Bei der Aufnahme der Kinder im Centre Thérapeutique haben die meisten Kinder eine sehr negative Einstellung zur Schule: Häufige Misserfolgserlebnisse hinsichtlich ihrer Leistungen, Lernschwierigkeiten, Konzentrations- und Aufmerksamkeitsdefizite, problematischer Kontakt zu den MitschülerInnen und zu den Lehrkräften haben in der Regel zu Schulunlust und/oder Schulversagen geführt: Daher gilt es zunächst wieder Motivation für schulische Inhalte aufzubauen.
Der Übergang vom geschützten Rahmen der Schulklasse des Centre Thérapeutique in den weitaus weniger strukturierten Rahmen der öffentlichen Schule löst bei den Kindern häufig Unsicherheit und „alte“ Ängste aus. Sie müssen sich an neue Lehrkräfte, einen weitaus grösseren Klassenverband und ihnen unbekannte Kinder gewöhnen, was eine große Herausforderung für sie darstellt.

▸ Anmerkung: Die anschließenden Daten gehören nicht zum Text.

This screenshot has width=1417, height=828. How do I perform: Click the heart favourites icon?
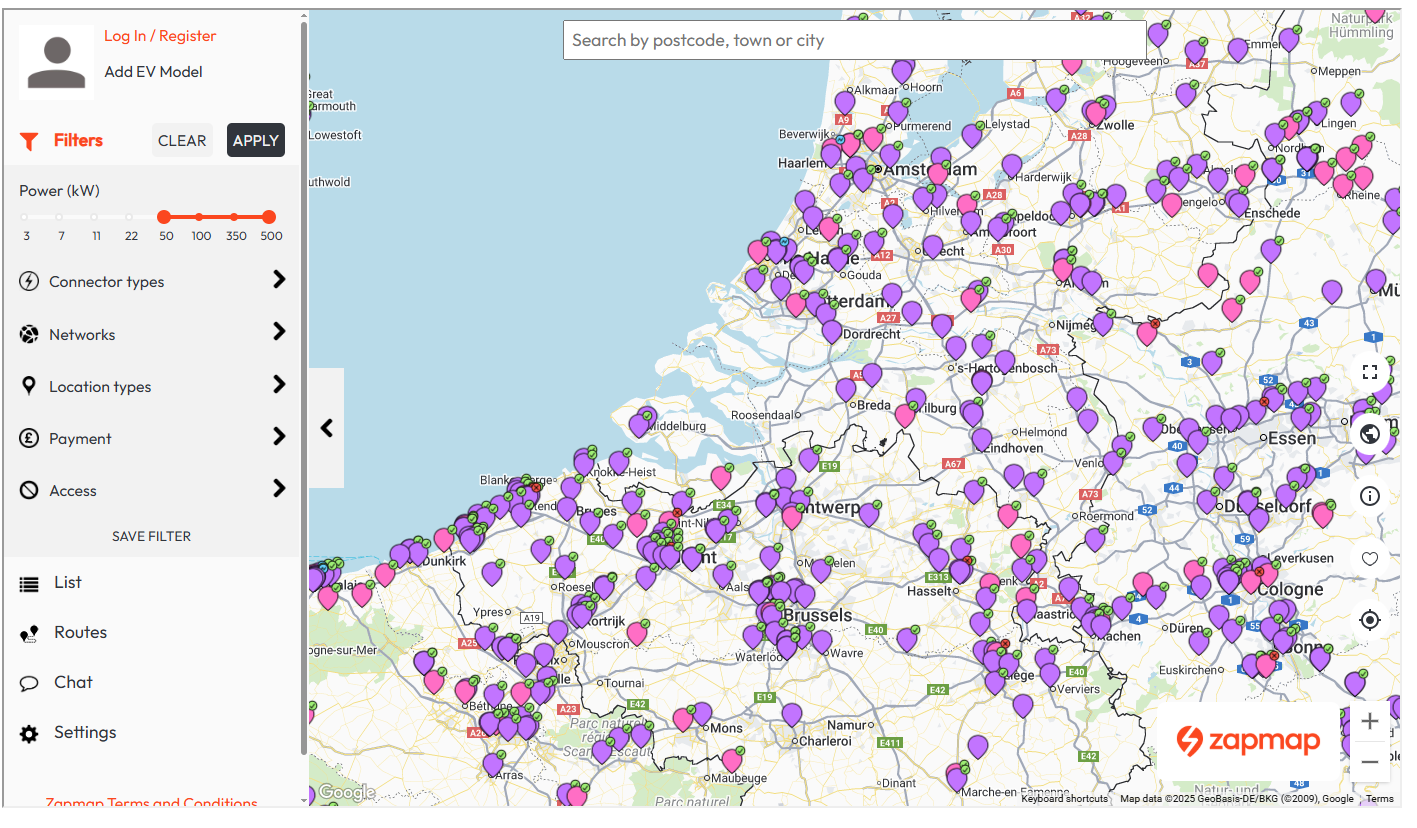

Um die Integration der Kinder wirksam und unterstützend begleiten zu können, hält die Heilpädagogin einen engen Kontakt zum Lehrpersonal. Sie bietet den zuständigen Lehrkräften, Informationen über die Problematik des Kindes und des damit einhergehenden Verhaltens an, sowie Möglichkeiten der Hilfestellung und Aufklärung über Lernschwächen. Treten Schwierigkeiten im Unterricht oder Konflikte mit anderen SchülerInnen auf, bemüht sie sich um gemeinsame Massnahmen der Bewältigung.

Die Hausaufgaben
In der Wohngruppe bestehen feste Hausaufgabenzeiten, in denen die Kinder lernen sich regelmässig für die Schule vorzubereiten und autonom ihre Hausaufgaben zu machen. Mitunter werden diese als lästige Pflicht erlebt. Aufmerksamkeitsprobleme, eine impulsive und oberflächliche Arbeitsweise, sowie Lernschwächen sind Schwierigkeiten mit denen die Kinder zu kämpfen haben. Unter Anleitung der Heilpädagogin und des erzieherischen Personals erlernen sie Strategien, um die Hausaufgabensituation besser zu strukturieren und zu bewältigen, um selbständiger arbeiten zu können.